Summary — SB 905: Criminal Law — Identity Fraud — Artificial Intelligence and Deepfake Representations

Status & Timeline
- Introduced: January 24, 2025 (Senate Bill 905, Judicial Proceedings Committee; sponsor: Sen. Hester)
- Hearing: February 26, 2025
- Enacted: Signed by Governor June 20, 2025
- Effective date: September 1, 2025
- Companion bill: HB 1425 (Delegate Wilson)

Purpose
- Expand Maryland’s identity fraud laws to address modern misuses of personal identifying information, including harms produced through artificial intelligence (AI) and “deepfake” media, and to create a civil remedy for victims.

Key definitions added
- “Deepfake representation”: a photograph, film, video, audio recording, digital image, picture, or computer-generated image that is indistinguishable from an actual, identifiable human being. Excludes drawings, cartoons, sculptures, and paintings.
- “Indistinguishable from an actual and identifiable human being”: an image an ordinary person would conclude is of an actual person; explicitly includes computer‑generated images made to appear real.
- “Harm”: physical injury, serious emotional distress, or economic damages.
- “Artificial intelligence”: defined by reference to the State Finance and Procurement Article (§3.5–801).

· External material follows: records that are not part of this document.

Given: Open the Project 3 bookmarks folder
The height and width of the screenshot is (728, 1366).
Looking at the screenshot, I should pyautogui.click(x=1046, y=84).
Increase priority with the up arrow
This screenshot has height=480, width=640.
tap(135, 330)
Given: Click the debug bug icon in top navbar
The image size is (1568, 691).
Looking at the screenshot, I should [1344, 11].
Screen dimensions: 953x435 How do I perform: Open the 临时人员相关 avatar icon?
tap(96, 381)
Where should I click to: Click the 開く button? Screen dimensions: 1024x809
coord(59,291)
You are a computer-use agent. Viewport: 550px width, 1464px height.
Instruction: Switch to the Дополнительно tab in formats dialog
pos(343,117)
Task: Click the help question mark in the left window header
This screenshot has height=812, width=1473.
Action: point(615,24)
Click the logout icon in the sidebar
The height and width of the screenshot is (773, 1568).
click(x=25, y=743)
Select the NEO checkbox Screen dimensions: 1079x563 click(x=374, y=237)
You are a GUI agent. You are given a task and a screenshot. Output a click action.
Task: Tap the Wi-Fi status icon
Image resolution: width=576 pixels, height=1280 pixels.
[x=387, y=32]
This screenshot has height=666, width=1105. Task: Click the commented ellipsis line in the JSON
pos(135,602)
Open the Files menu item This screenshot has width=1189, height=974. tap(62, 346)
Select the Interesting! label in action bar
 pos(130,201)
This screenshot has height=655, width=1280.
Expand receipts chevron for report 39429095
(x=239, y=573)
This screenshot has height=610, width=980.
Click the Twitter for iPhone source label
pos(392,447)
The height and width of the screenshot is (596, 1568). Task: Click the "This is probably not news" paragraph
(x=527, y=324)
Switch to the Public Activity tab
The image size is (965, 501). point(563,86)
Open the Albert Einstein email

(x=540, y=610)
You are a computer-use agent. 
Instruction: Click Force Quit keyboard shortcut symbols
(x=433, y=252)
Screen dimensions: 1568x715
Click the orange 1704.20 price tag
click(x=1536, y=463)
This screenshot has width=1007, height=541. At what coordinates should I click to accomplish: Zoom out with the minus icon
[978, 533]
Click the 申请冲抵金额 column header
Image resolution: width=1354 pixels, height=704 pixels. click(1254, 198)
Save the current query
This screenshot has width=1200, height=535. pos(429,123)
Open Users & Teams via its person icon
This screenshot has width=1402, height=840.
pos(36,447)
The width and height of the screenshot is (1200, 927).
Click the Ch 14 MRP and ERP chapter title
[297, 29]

Primary substantive changes
- Prohibits knowingly, willfully, and with fraudulent intent using another person’s personal identifying information without consent to cause “harm” (broadening prior prohibitions tied to obtaining value or health access).
- Expands the existing prohibition against assuming another’s identity (including fictitious identities) to include use intended to harm, harass, intimidate, threaten, or coerce the person whose identity is assumed.
- Prohibits knowingly, willfully, and with fraudulent intent using AI or deepfake representations to:
- Impersonate or falsely depict another person with intent to defraud, mislead, or cause harm; or
- Create or distribute false records to cause harm, induce disclosure of personal identifying information, or obtain benefits/credit/services.

Criminal penalties
- Existing value-based penalty tiers remain (examples):
- <$1,500: misdemeanor — up to 1 year imprisonment and/or up to $500 fine.
- $1,500–<$25,000: felony — up to 5 years and/or up to $10,000 fine.
- $25,000–<$100,000: felony — up to 10 years and/or up to $15,000 fine.
- ≥$100,000: felony — up to 20 years and/or up to $25,000 fine.
- AI/deepfake-specific penalties:
- Violation involving one victim: felony — up to 5 years imprisonment and/or up to $10,000 fine.
- Violation involving two or more victims: felony — up to 10 years imprisonment and/or up to $15,000 fine.

Civil remedy
- A victim of prohibited conduct under the AI/deepfake provisions may bring a civil action in court seeking injunctions and “any other appropriate relief” against the perpetrator(s).

Who is affected
- Individuals whose personal identifying information or likeness is used without consent; victims of harassment, impersonation, stalking, financial fraud, or reputational harm caused by AI/deepfakes.
- Perpetrators who create, use, or distribute AI-generated or deepfake content to defraud or harm.
- Courts, prosecutors, and defense counsel (potential modest increase in caseloads); limited expected fiscal impact.

Fiscal/operational impact
- Department of Legislative Services fiscal note: not expected to materially affect State or local finances or operations; minor increased workload for public defense potentially manageable within existing resources.

Notes
- The bill amends Maryland Criminal Law §8–301 and cross-references the State Finance and Procurement definition of AI.

Compiled from official sources — confirm details with the bill’s official record.